[Beowulf] [jak at uiuc.edu: Re: [APPL:Xgrid] [Xgrid] Re: megaFlops per Dollar? real world requirements]
Eugen Leitl
eugen at leitl.org
Sun May 15 04:28:03 PDT 2005
----- Forwarded message from "Jay A. Kreibich" <jak at uiuc.edu> -----
From: "Jay A. Kreibich" <jak at uiuc.edu>
Date: Sat, 14 May 2005 01:08:51 -0500
To: xgrid-users at lists.apple.com
Subject: Re: [APPL:Xgrid] [Xgrid] Re: megaFlops per Dollar? real world
requirements
User-Agent: Mutt/1.4.2.1i
Reply-To: jak at uiuc.edu
On Thu, May 12, 2005 at 01:45:45PM -0500, Jay A. Kreibich scratched on the wall:
> IPoFW performance is very very low. Expect 100Mb Ethernet (yes,
> that's "one hundred") to provide better performance than 400Mb FW.
> There was a big discussion about this many months ago that led to
> Apple removing any referneces to IPoFW from their Xserve and cluster
> web pages. The utilization difference is that big.
Since it appears that there are members on this list that disagree
with me and would rather cuss at me in private than have an
intelligent, rational discussion with the whole group. Since they
choose harsh language over running a few simple bandwidth tests,
I did that myself (numbers below), and will direct my a few comments
at the group as a whole. Maybe others can contribute some meaningful
comments. If you disagree with me, at least do it in public.
> While the raw bandwidth numbers for FireWire are higher, the FireWire
> MAC layer is designed around block transfers from a disk, tape, or
> similar device.
First off, let's be sure we're all on the same page. The original
question was about the use of Xgrid over FireWire based networks.
Since Xgrid runs on top of BEEP over TCP/IP, the question really
boils down to one of performance of IP over FireWire-- e.g., IPoFW.
It is important to understand that this is not an encapsulation of
an Ethernet stream on the FireWire link, or some other more traditional
networking technology, but actually running FireWire as the Layer-2
transport for IP. RFC-2734 explains how this is done.
<http://www.rfc-editor.org/rfc/rfc2734.txt>
The problem with IPoFW is that FireWire is designed as an
infrastructure interconnect, not a networking system. It has a lot
more in common with systems like SCSI, HiPPI, and Fibre Channel
than it does with systems like Ethernet.
Since every major networking technology of the last 30 years has been
frame/package or cell based (and even cell is getting more and more
rare), it shouldn't be a big shock that most traditional networking
protocols (e.g.
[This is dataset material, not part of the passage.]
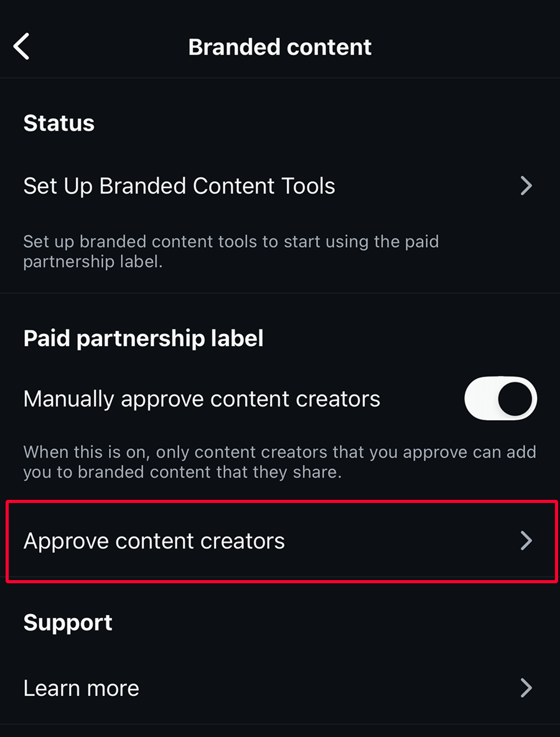The width and height of the screenshot is (560, 737).
Task: Click the arrow beside Approve content creators
Action: point(526,541)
IP) are designed and tuned with these types of physical
transport layers in mind. While FireWire is much better at large
bulk transfers, it is not so hot at moving lots of very small data
segments around, such as individual IP packets.
In many ways, it is like the difference between a fleet of large
trucks and a train of piggy-back flat cars. Both are capable of
transporting the same basic unit of data, but each is designed around
a different set of requirements. Each has its strength and weakness,
depending on what you are trying to do. If you're trying to move
data en mass from a disk (or video camera) to a host system, the
train model will serve you much better. The connection setup is
expensive, but the per-unit costs are low assuming a great number of
units. If, on the other hand, you're trying to download data from
the web, the truck model is a better deal. The per-unit costs are a
bit higher, but the system remains fairly efficient with lower
numbers of units since the connection setup is much less.
So if you hook two machines together with a FireWire cable, put
one of those machines into "target disk" mode, and start to copy
files back and forth, I would expect you get really good performance.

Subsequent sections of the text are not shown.